If you see a picture in the data below, omit it and copy the rest exactly.

━━━

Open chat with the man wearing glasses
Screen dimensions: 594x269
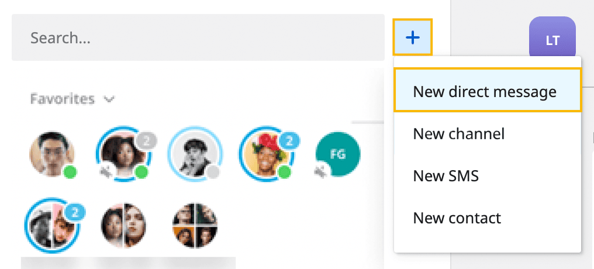point(51,153)
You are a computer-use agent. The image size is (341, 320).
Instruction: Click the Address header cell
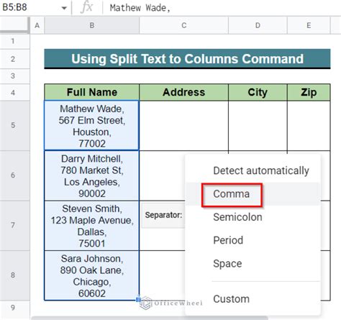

━━━

** OUTPUT BELOW **
Open chat with the man wearing glasses
Screen dimensions: 594x269
point(51,153)
You are a computer-use agent. The image size is (341, 320).
Instruction: Click the Address header cell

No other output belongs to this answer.